Data Start Marker

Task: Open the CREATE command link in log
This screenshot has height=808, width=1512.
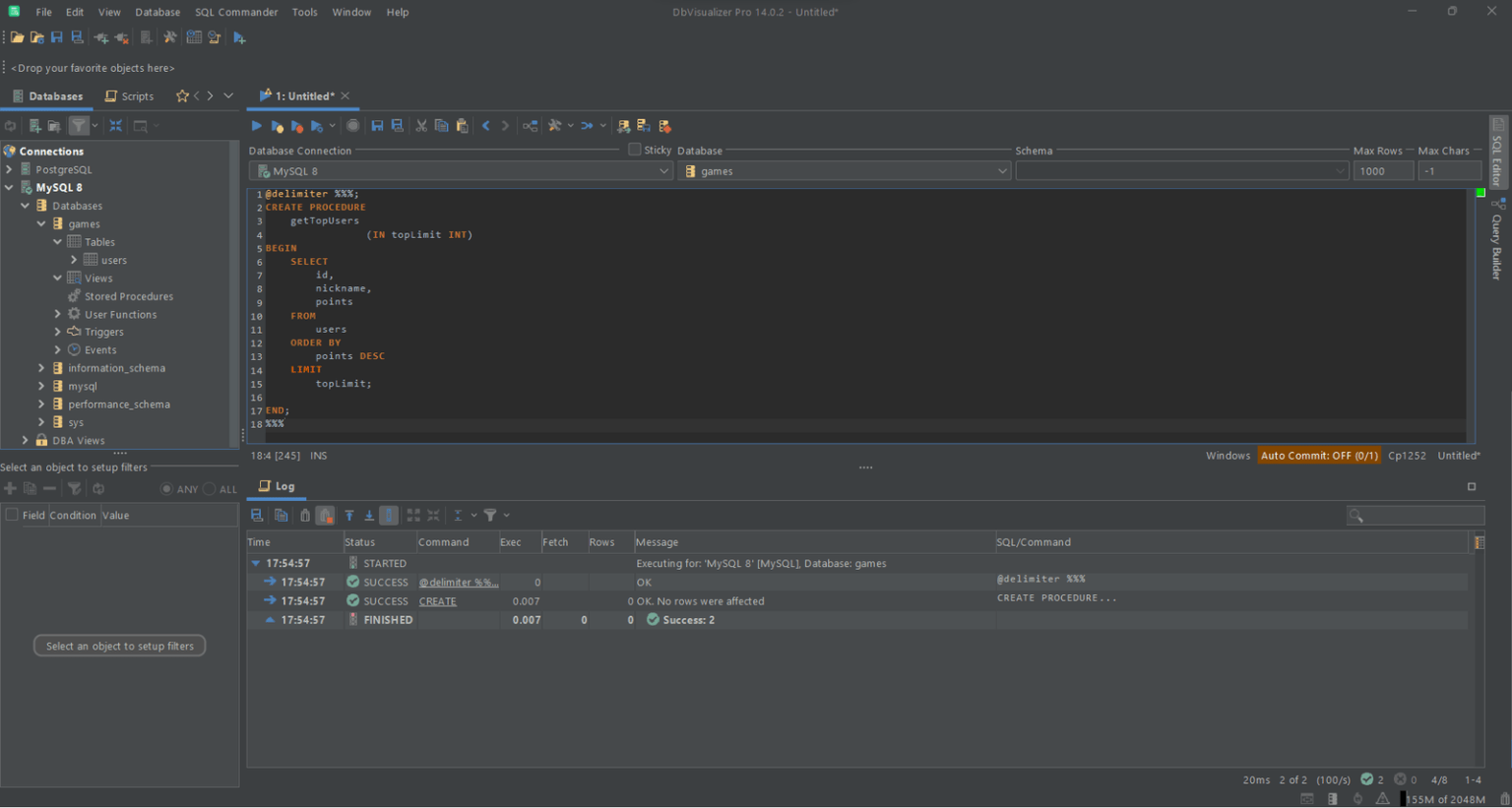Action: (x=438, y=600)
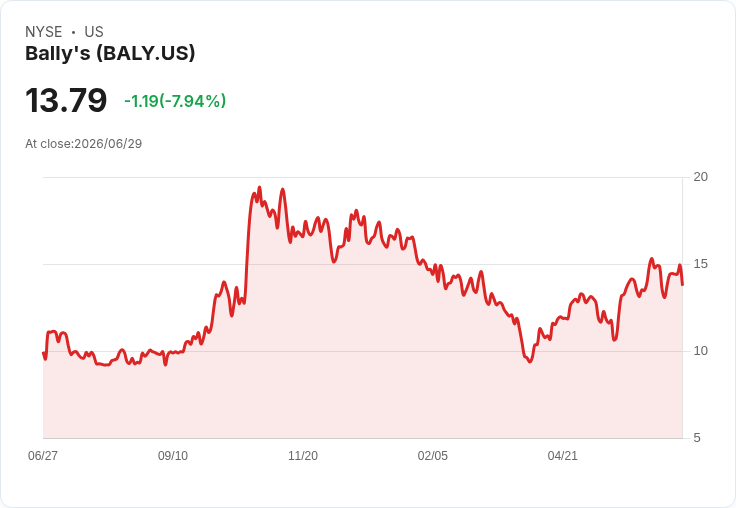Click the At close:2026/06/29 date text

(84, 144)
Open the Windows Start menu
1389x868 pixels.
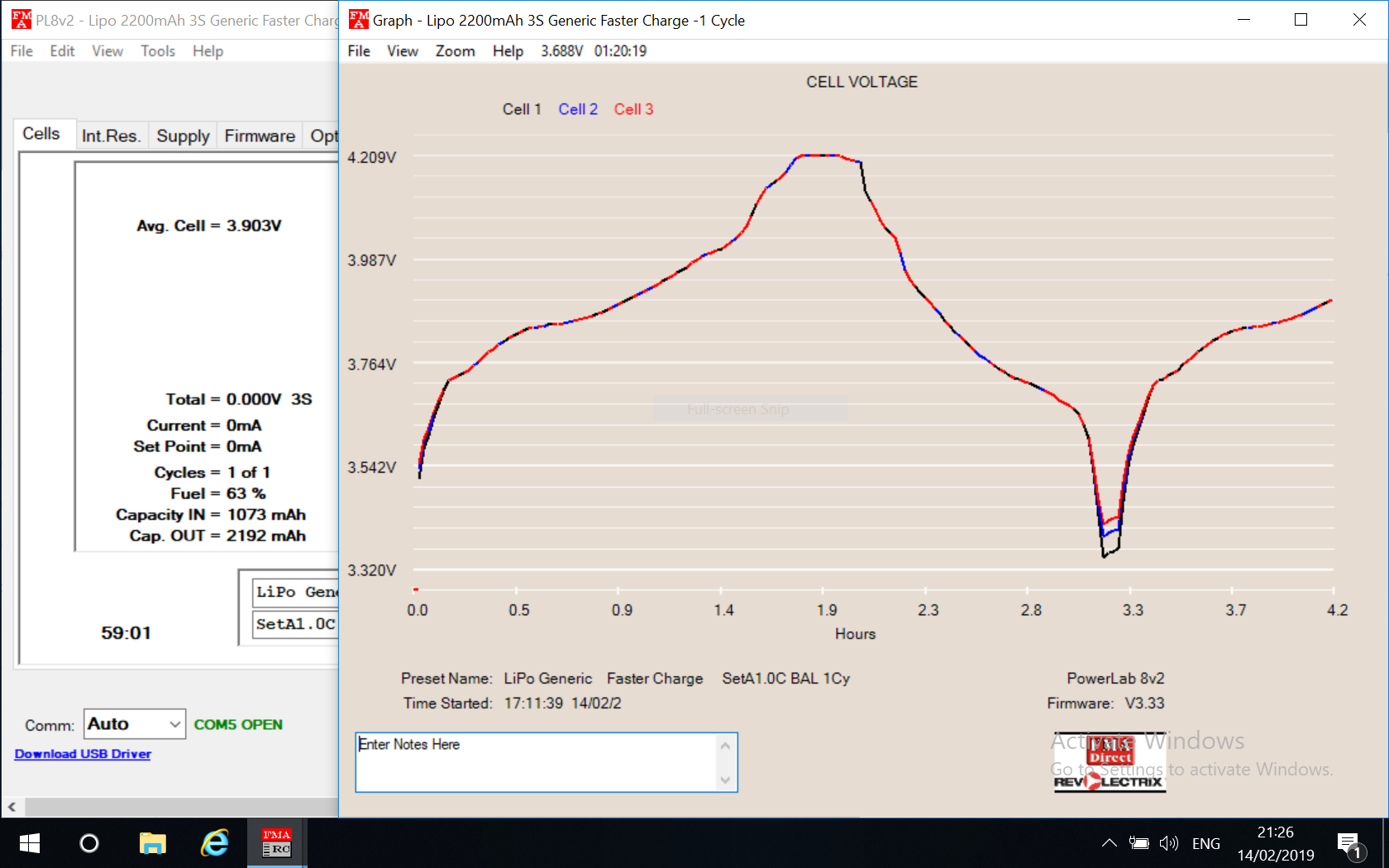[30, 843]
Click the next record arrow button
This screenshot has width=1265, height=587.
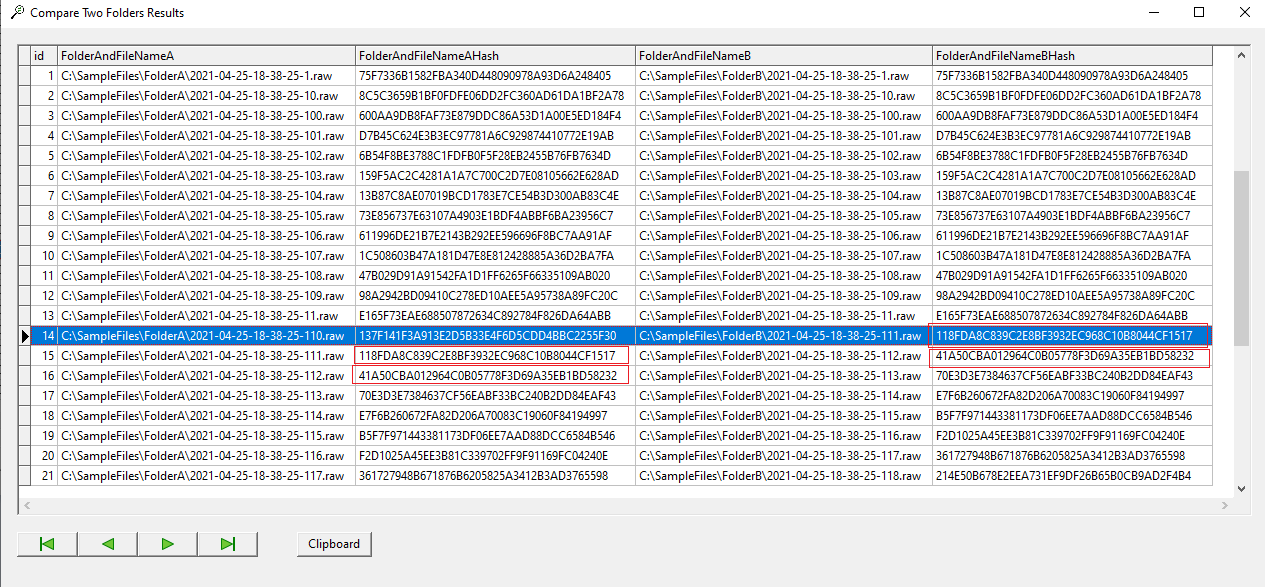[x=167, y=544]
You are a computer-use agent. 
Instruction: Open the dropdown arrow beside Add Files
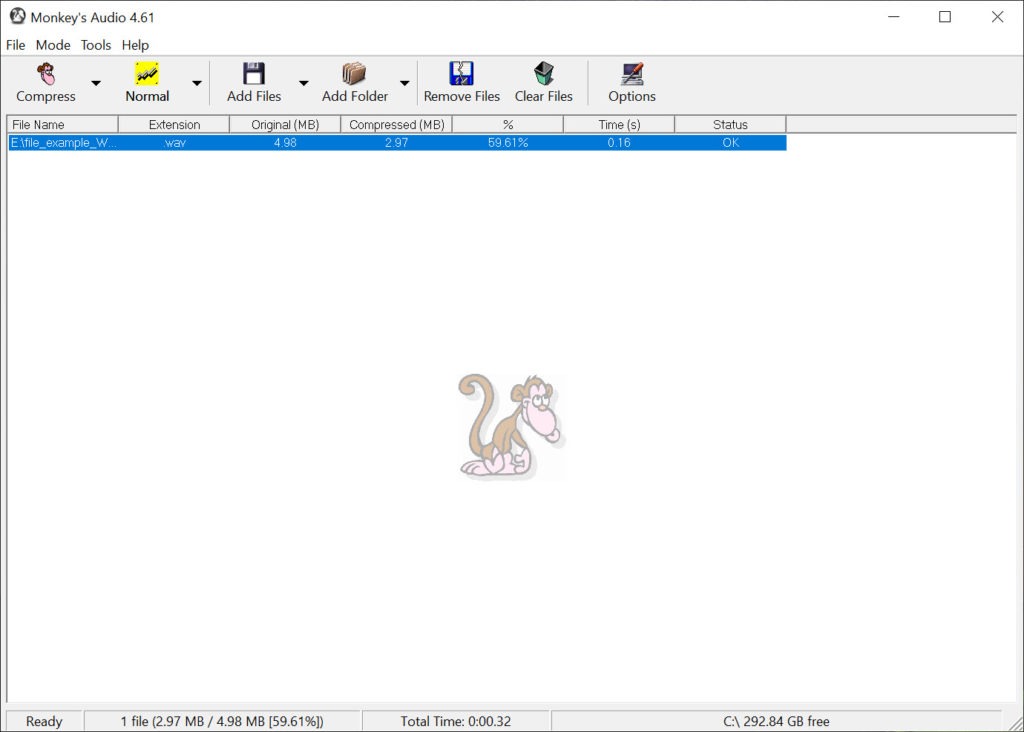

Data End Marker

The problem:
Give again, word for word, only the lines from the one with "This screenshot has width=1265, height=587." through the last line of the entries, both included; no pictures go in the copy.

Task output:
This screenshot has width=1265, height=587.
[x=167, y=544]
You are a computer-use agent. 
Instruction: Open the dropdown arrow beside Add Files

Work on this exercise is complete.